Many schools, businesses and government offices planned to stay closed today and probably tomorrow, and I don’t know…maybe next Monday too, as the increased levels of SAD were expected throughout the week. Both Mitchell Field and Dane Co. Regional Airport delayed and cancelled most flights, because too many employees are curled up in the fetal position on their couches eating cookie dough.
“The level of ‘suck ass’ is critically high right now”, stated Health Services official John Rayston, “if we get one more snowfall, even the fluffy, pretty kind, I’m afraid we’re going to see some serious cases of freak out.”
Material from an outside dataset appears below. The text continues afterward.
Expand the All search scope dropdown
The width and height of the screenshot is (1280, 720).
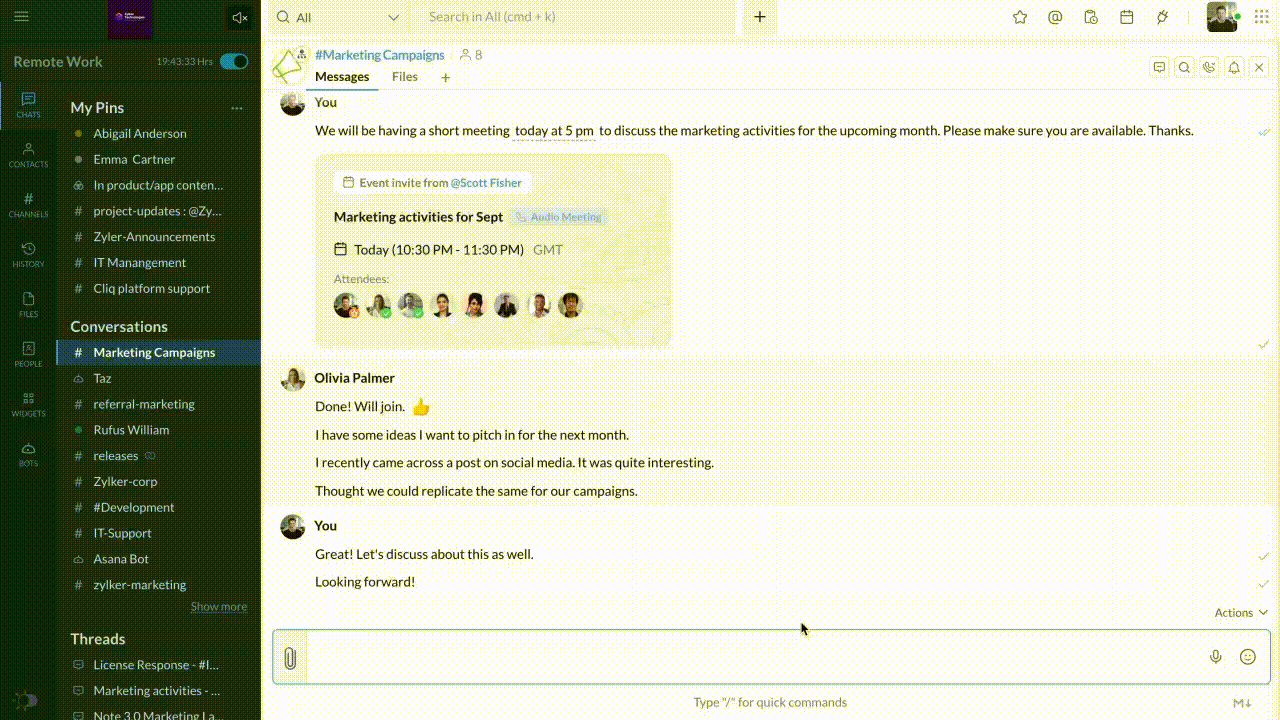pos(393,17)
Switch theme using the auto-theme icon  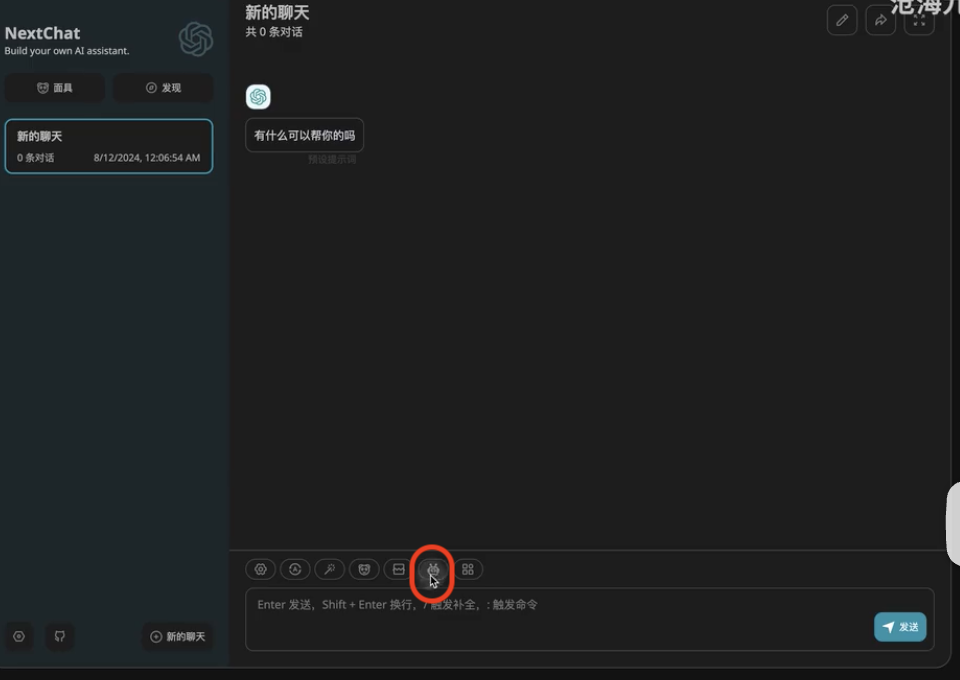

“We are also seeing an increased incidence of Cabin Fever”, states Rayston, “and are expecting it to spread.” Like SAD, Cabin Fever is an illness characterized by hypersomnia and overeating. Unlike SAD, CF comes with an annoying, irritating, crawling-out-of-your-skin-ohmigod-I’m-going-friggin-nuts sensation to incredibly minor stimuli.
“If my husband doesn’t stop shuffling his slippers so loudly”, Eileen McButters giggles maniacally, “I am going to smack him upside the head with a hot iron”…McButters rapidly chews her index fingernail, “seriously, I really am…”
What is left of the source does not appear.